DIRECTIVE: Write out the listing below as a numbered list, one line per item. Skip blank lines and leave out the pictures.

········

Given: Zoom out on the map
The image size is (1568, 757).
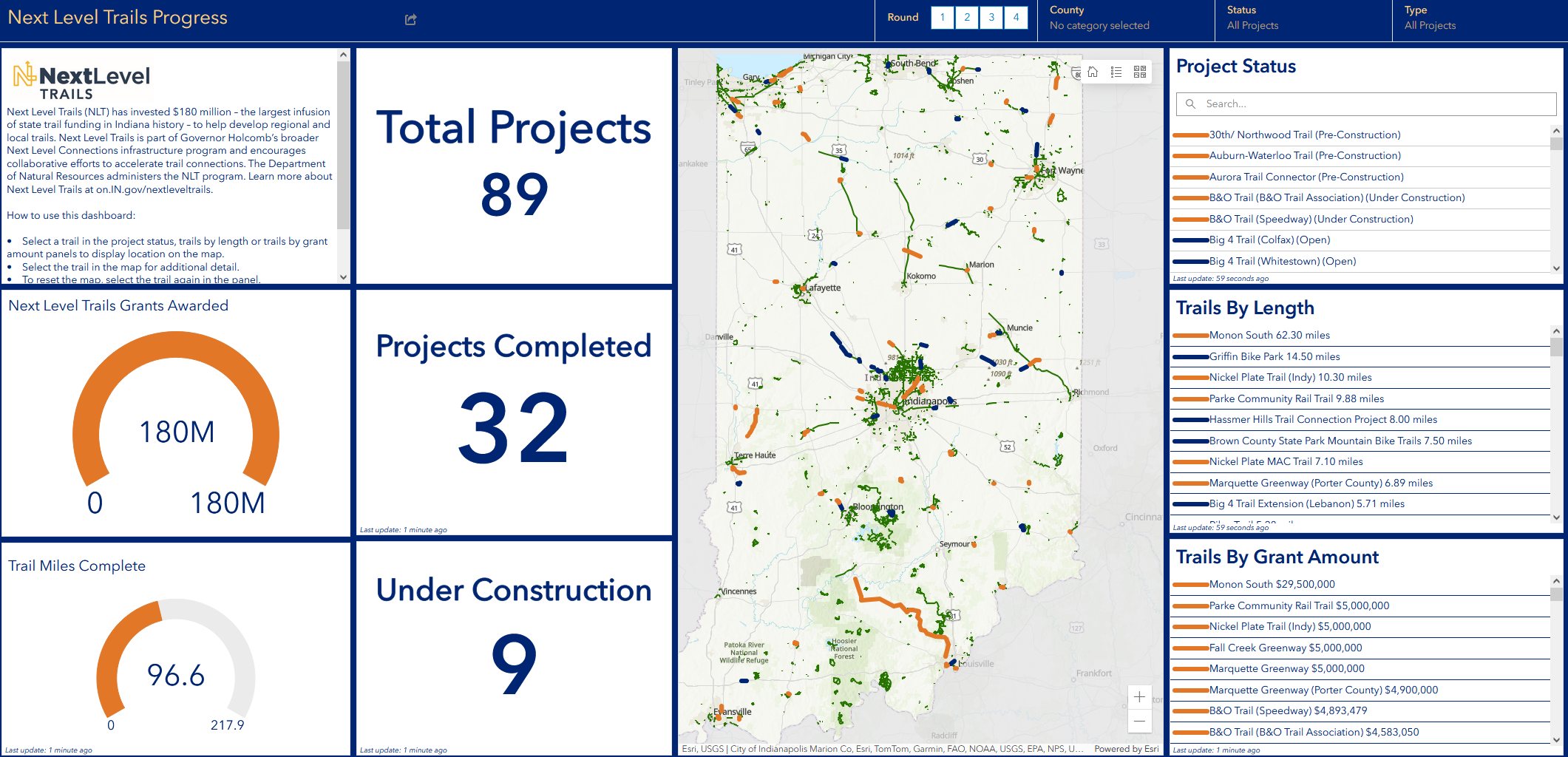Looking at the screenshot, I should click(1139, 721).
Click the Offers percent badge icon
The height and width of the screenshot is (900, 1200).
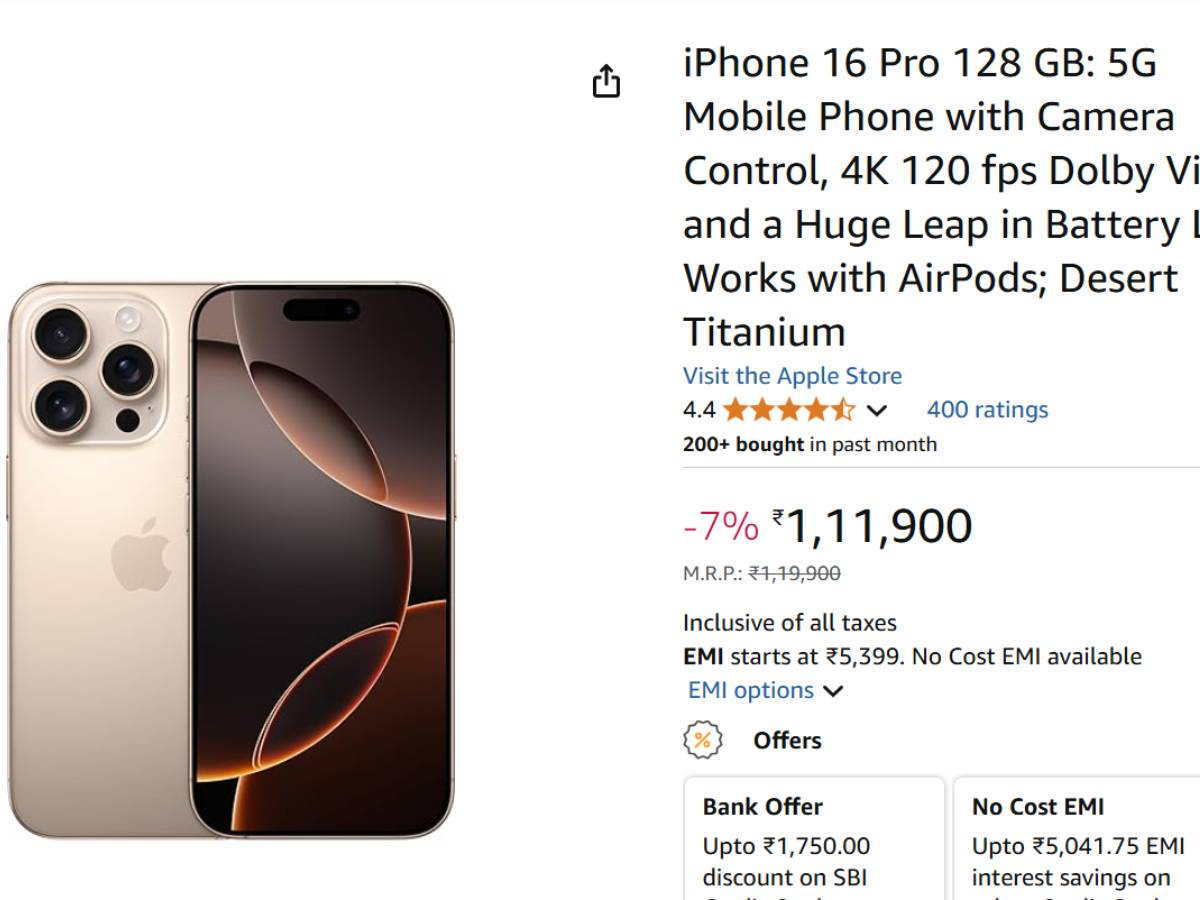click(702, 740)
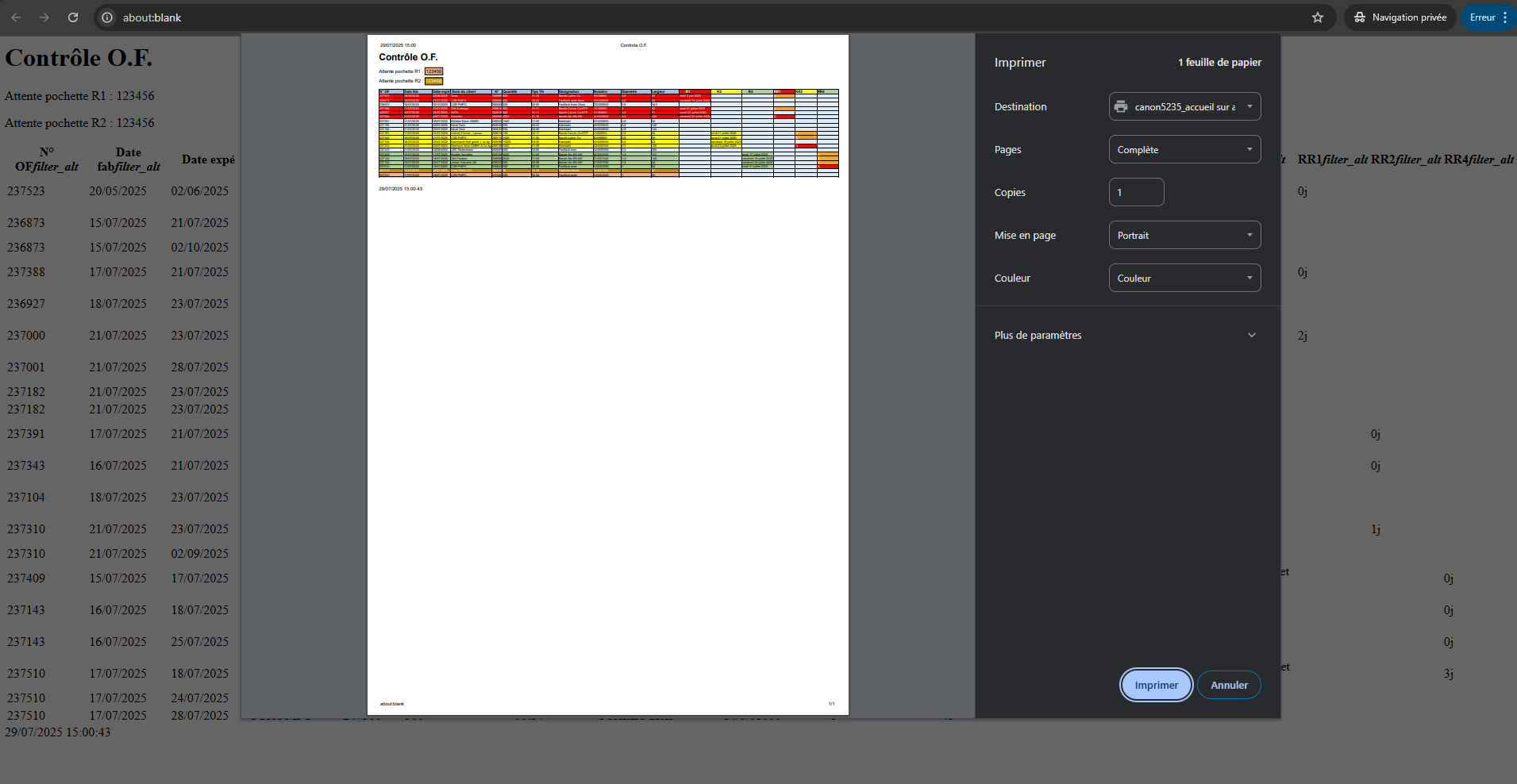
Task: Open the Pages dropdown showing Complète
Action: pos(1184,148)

········

THE COMPLETED TASK:
1. Given: Zoom out on the map
2. The image size is (1568, 757).
3. Looking at the screenshot, I should click(1139, 721).
4. Click the Offers percent badge icon
5. The height and width of the screenshot is (900, 1200).
6. click(702, 740)
7. Task: Open the Pages dropdown showing Complète
8. Action: pos(1184,148)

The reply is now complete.